Try some of these ideas or search for recipes for smoothies, snacks, or party food!
Quick Fact!
No Time for Breakfast?
Girls in the know grab these when they're on-the-go:
* A cereal bar with added calcium.
* Add a handful of almonds to dried fruit and toss it in a zipped plastic bag. (Keep a couple of bags on hand for those super-busy days.)
* Wrap some low-fat cheese in a calcium-fortified tortilla and zap in the microwave for 30-45 seconds.
* Grab a banana, some low-fat string cheese, and a calcium-fortified juice box.
For breakfast…
* Munch on a bowl of cereal with added calcium, fat-free or low-fat milk, and fresh fruit.
* Top a whole-wheat English muffin with your favorite melted low-fat cheese and tomatoes or salsa.
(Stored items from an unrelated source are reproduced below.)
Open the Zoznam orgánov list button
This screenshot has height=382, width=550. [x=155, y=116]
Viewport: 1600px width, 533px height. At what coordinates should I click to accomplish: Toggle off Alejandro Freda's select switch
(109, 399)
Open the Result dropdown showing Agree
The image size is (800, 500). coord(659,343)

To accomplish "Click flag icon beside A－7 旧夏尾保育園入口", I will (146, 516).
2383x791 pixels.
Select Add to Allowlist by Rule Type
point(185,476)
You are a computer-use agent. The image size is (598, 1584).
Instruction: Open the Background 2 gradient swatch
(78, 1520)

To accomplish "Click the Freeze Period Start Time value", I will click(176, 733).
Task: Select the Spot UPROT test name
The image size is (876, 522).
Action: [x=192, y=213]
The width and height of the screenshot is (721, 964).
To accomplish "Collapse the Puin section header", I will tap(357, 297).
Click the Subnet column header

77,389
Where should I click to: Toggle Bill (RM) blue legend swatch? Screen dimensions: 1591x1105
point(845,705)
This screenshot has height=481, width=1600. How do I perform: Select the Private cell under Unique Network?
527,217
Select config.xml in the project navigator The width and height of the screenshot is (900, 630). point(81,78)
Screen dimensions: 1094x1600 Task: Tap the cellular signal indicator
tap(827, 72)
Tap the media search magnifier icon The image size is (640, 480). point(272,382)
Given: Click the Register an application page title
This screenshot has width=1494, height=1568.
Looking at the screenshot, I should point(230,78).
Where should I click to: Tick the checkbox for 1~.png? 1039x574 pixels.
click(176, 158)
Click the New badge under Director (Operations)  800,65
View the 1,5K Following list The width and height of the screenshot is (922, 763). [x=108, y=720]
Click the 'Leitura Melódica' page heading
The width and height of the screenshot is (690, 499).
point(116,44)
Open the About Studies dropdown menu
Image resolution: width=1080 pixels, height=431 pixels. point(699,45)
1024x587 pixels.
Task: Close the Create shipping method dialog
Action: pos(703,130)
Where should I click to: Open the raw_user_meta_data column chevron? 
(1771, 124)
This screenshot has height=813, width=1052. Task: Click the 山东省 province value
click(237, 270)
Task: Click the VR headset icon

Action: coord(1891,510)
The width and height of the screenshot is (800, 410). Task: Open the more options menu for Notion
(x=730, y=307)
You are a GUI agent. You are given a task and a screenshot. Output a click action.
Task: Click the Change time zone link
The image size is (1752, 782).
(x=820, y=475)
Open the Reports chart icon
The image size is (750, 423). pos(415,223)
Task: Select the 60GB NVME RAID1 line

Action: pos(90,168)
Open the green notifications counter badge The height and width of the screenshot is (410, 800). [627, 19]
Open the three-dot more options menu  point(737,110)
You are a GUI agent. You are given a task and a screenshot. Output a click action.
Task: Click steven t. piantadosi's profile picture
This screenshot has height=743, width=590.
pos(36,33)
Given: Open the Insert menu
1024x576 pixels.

* Make waffles or pancakes for the whole family. Make them with milk or top 'em with fat-free or low-fat yogurt…and enjoy a glass of fat-free or low-fat milk with them.
* Enjoy a glass of fruit juice — the kind with added calcium.
* Make a breakfast banana split. Top a sliced banana with a small container of low-fat or fat-free fruit yogurt, a sprinkle of cereal, and pieces of your favorite fruit.
For a snack…
* Wrap low-fat or fat-free string cheese in a calcium-fortified tortilla and dip in salsa.
* Try a soy beverage with added calcium.
* Top a fruit salad with fat-free or low-fat yogurt and almonds.
* Add almonds or low-fat cheddar cheese cubes to a snack of apple slices.
* Steam chopped broccoli and top it with low-fat ranch dressing. Yum!
* Add almonds and fruit to a bowl of low-fat cottage cheese.
* Make some pudding with fat-free or low-fat milk.